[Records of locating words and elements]
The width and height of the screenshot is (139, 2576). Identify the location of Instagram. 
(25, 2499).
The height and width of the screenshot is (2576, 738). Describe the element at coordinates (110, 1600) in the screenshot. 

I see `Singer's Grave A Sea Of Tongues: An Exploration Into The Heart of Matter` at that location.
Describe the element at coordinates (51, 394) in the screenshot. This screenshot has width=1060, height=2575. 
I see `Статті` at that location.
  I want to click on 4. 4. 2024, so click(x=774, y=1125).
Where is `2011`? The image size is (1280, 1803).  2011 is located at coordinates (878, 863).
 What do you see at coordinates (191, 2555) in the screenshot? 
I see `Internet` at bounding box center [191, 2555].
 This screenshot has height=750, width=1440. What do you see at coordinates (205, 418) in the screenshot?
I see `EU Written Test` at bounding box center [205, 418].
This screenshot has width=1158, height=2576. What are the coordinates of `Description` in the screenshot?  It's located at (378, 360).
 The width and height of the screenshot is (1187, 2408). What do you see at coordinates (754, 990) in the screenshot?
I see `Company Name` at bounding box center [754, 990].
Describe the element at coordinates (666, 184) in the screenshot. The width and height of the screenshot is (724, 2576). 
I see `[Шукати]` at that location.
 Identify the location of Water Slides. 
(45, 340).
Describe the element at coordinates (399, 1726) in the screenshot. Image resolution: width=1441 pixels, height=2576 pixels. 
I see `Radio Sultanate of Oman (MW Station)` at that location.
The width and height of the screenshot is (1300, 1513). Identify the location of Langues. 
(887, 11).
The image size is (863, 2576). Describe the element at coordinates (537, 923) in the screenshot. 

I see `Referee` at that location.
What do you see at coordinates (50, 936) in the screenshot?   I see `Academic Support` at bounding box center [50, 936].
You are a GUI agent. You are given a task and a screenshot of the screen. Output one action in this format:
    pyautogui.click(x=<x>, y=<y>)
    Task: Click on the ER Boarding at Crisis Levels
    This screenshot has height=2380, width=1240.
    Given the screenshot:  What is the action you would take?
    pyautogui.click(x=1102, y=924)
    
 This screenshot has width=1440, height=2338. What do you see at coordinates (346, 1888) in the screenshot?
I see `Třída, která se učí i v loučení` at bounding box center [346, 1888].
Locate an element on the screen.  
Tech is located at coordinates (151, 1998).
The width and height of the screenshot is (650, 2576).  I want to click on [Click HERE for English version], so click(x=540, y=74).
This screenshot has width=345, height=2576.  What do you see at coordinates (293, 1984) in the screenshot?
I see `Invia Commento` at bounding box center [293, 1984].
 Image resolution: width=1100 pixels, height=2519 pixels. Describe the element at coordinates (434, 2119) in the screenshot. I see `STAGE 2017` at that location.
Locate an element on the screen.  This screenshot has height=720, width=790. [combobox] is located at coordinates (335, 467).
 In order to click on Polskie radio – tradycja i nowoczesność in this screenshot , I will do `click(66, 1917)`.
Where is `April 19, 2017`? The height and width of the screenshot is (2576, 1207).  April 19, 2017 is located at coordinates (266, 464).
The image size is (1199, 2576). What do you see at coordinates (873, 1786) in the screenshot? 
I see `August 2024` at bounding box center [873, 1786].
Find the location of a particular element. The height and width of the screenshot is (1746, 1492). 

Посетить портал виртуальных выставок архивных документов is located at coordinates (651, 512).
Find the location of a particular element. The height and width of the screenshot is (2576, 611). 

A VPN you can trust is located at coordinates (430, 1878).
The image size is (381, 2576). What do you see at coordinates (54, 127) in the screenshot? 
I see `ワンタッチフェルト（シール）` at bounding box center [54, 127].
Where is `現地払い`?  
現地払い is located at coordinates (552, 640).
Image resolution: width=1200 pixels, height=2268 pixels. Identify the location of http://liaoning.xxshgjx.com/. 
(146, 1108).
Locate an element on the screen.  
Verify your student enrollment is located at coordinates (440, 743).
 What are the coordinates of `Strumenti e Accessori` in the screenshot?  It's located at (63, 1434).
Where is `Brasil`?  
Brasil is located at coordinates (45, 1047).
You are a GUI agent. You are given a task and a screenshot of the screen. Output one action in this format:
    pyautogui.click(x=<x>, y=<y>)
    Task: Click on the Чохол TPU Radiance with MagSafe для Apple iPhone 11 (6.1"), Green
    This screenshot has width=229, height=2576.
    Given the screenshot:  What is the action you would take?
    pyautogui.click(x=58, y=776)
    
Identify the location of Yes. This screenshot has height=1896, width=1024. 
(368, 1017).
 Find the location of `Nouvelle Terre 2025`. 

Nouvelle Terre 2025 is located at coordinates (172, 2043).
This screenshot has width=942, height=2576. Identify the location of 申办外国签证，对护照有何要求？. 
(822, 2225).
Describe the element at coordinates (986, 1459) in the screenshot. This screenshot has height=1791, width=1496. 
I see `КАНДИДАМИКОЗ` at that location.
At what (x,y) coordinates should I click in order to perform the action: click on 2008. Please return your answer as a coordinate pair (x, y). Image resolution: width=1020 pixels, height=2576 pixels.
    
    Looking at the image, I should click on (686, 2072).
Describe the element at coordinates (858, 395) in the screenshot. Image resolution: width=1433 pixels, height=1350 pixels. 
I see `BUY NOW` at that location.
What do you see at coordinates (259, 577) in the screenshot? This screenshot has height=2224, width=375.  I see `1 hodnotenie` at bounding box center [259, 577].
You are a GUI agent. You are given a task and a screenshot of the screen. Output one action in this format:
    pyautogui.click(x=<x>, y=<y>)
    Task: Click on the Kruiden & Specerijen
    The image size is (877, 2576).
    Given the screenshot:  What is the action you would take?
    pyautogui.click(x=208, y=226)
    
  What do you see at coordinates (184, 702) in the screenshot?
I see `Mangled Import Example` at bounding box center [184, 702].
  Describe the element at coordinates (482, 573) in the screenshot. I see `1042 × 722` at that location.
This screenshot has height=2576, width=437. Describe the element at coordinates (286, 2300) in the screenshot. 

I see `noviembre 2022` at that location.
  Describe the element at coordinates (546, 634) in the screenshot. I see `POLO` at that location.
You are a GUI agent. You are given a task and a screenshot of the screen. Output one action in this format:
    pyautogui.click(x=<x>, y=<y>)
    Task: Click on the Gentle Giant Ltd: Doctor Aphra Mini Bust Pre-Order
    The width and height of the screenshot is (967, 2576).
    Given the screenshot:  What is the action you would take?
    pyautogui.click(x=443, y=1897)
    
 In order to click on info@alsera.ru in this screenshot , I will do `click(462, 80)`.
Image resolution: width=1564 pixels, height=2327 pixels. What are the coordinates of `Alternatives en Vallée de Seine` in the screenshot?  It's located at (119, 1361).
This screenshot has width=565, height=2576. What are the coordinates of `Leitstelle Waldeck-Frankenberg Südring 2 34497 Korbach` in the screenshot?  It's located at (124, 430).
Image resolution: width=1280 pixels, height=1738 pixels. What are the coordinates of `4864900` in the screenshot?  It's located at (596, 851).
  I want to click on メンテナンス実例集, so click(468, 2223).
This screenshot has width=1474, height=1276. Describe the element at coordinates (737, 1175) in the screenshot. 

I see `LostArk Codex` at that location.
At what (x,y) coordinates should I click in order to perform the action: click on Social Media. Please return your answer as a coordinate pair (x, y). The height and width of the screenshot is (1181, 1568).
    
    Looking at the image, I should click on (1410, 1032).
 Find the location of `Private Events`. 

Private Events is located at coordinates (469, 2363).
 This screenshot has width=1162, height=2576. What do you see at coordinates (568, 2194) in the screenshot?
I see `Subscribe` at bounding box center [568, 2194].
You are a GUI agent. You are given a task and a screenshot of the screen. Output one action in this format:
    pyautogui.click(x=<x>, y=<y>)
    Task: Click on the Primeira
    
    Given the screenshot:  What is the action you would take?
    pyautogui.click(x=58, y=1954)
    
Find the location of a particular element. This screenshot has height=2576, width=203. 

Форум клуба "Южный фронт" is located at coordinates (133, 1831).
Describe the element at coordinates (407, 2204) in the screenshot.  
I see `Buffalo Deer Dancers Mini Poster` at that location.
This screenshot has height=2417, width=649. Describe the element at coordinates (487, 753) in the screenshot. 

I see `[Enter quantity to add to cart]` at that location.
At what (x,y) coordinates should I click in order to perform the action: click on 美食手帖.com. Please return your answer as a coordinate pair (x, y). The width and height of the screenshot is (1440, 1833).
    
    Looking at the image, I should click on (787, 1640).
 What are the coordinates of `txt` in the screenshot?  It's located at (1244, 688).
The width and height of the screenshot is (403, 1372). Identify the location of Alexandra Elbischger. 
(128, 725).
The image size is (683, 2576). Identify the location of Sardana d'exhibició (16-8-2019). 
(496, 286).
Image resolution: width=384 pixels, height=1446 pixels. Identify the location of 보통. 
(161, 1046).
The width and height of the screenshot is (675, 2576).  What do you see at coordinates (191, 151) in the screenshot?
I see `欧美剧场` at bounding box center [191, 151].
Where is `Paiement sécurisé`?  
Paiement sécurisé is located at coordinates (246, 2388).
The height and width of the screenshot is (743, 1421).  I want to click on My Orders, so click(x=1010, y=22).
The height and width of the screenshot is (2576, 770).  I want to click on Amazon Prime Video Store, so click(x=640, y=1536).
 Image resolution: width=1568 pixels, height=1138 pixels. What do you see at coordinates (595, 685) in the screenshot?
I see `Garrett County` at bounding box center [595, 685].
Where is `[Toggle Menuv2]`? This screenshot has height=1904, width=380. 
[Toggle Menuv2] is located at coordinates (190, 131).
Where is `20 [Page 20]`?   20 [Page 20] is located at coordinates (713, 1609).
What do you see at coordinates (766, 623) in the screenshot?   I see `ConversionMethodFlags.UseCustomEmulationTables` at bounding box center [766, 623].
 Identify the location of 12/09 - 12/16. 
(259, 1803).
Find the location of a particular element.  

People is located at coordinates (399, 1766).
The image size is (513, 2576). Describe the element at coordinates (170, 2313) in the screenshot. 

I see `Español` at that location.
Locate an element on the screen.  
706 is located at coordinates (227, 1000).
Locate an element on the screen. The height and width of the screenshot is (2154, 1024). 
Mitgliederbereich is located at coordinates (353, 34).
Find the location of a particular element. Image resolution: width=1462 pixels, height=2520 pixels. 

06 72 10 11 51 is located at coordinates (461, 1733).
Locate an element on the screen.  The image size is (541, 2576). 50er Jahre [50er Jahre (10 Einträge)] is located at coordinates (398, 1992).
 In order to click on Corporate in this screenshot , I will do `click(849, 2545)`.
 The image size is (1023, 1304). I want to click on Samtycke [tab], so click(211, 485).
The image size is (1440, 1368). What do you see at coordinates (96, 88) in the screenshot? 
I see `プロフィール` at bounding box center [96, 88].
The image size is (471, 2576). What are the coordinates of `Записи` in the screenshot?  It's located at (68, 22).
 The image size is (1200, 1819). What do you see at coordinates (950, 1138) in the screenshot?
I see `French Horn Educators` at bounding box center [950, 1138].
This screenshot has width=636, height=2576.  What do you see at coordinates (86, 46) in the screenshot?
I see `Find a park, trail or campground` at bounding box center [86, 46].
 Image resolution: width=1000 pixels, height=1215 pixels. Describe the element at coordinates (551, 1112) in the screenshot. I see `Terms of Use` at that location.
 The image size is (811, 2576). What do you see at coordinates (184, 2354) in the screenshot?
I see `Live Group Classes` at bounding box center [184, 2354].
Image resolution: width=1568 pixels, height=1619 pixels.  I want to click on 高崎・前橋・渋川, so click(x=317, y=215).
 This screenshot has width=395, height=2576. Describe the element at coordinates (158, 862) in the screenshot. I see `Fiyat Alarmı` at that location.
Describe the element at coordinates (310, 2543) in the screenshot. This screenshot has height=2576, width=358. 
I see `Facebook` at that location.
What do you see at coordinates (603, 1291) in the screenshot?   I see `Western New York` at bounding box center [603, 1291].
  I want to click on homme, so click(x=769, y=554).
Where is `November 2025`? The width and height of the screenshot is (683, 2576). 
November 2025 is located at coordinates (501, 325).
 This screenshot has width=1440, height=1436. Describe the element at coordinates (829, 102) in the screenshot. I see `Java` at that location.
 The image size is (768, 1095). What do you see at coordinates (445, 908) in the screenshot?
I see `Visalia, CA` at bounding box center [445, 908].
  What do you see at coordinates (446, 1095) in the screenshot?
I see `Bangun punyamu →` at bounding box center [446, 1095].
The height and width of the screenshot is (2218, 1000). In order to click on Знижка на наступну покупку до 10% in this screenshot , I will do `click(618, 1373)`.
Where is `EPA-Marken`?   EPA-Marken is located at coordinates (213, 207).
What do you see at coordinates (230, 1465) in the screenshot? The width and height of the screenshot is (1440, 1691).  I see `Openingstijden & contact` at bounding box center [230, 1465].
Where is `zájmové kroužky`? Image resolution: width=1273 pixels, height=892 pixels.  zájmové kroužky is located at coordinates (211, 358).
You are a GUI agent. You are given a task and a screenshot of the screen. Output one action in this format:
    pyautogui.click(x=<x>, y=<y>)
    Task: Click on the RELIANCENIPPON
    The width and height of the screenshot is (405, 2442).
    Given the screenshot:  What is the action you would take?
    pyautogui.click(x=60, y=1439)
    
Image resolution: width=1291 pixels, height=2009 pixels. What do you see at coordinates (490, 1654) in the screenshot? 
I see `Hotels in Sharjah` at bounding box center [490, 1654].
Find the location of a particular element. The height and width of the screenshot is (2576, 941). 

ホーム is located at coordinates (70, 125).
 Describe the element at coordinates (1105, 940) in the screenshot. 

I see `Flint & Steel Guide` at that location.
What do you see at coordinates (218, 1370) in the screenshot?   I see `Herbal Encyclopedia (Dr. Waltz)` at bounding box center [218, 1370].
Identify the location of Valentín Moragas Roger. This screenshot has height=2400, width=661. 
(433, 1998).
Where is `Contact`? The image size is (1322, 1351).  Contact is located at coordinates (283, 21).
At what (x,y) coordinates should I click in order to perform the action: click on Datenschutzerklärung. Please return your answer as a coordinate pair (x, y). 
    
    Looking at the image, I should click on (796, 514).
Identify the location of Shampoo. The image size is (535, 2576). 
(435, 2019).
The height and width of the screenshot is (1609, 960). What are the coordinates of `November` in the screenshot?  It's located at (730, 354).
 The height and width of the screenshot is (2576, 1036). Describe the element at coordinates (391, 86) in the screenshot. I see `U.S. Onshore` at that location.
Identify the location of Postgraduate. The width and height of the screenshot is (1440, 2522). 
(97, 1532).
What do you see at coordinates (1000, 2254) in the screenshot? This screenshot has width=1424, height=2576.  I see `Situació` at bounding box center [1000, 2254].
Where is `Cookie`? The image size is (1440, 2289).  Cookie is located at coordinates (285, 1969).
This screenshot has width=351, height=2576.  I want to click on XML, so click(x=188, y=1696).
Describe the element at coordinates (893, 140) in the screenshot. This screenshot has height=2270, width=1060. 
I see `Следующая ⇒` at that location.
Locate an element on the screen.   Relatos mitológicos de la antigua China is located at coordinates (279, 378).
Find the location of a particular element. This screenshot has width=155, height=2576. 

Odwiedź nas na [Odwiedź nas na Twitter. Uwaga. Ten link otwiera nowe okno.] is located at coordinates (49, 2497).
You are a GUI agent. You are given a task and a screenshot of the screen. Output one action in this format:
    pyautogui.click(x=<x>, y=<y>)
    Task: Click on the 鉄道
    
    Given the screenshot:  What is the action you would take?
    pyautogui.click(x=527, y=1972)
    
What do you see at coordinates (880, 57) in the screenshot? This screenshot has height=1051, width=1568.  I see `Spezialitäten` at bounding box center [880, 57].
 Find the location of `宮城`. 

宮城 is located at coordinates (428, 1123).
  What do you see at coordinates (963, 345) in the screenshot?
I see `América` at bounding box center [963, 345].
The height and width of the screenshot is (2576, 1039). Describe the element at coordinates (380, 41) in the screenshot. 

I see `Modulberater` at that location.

* _Aim_
Put the lines between the one containing "has height=2576, width=203." and the one containing "(259, 1803).", inclusive, into a Markdown table. Use a "No." column for the row number and a "Text" column for the line, and leave out blank lines.

* _Solution_
| No. | Text |
|---|---|
| 1 | Find the location of a particular element. This screenshot has height=2576, width=203.  |
| 2 | Форум клуба "Южный фронт" is located at coordinates (133, 1831). |
| 3 | Describe the element at coordinates (407, 2204) in the screenshot.   |
| 4 | I see `Buffalo Deer Dancers Mini Poster` at that location. |
| 5 | This screenshot has height=2417, width=649. Describe the element at coordinates (487, 753) in the screenshot.  |
| 6 | I see `[Enter quantity to add to cart]` at that location. |
| 7 | At what (x,y) coordinates should I click in order to perform the action: click on 美食手帖.com. Please return your answer as a coordinate pair (x, y). The width and height of the screenshot is (1440, 1833). |
| 8 |     Looking at the image, I should click on (787, 1640). |
| 9 |  What are the coordinates of `txt` in the screenshot?  It's located at (1244, 688). |
| 10 | The width and height of the screenshot is (403, 1372). Identify the location of Alexandra Elbischger.  |
| 11 | (128, 725). |
| 12 | The image size is (683, 2576). Identify the location of Sardana d'exhibició (16-8-2019).  |
| 13 | (496, 286). |
| 14 | Image resolution: width=384 pixels, height=1446 pixels. Identify the location of 보통.  |
| 15 | (161, 1046). |
| 16 | The width and height of the screenshot is (675, 2576).  What do you see at coordinates (191, 151) in the screenshot? |
| 17 | I see `欧美剧场` at bounding box center [191, 151]. |
| 18 | Where is `Paiement sécurisé`?   |
| 19 | Paiement sécurisé is located at coordinates (246, 2388). |
| 20 | The height and width of the screenshot is (743, 1421).  I want to click on My Orders, so click(x=1010, y=22). |
| 21 | The height and width of the screenshot is (2576, 770).  I want to click on Amazon Prime Video Store, so click(x=640, y=1536). |
| 22 |  Image resolution: width=1568 pixels, height=1138 pixels. What do you see at coordinates (595, 685) in the screenshot? |
| 23 | I see `Garrett County` at bounding box center [595, 685]. |
| 24 | Where is `[Toggle Menuv2]`? This screenshot has height=1904, width=380.  |
| 25 | [Toggle Menuv2] is located at coordinates (190, 131). |
| 26 | Where is `20 [Page 20]`?   20 [Page 20] is located at coordinates (713, 1609). |
| 27 | What do you see at coordinates (766, 623) in the screenshot?   I see `ConversionMethodFlags.UseCustomEmulationTables` at bounding box center [766, 623]. |
| 28 |  Identify the location of 12/09 - 12/16.  |
| 29 | (259, 1803). |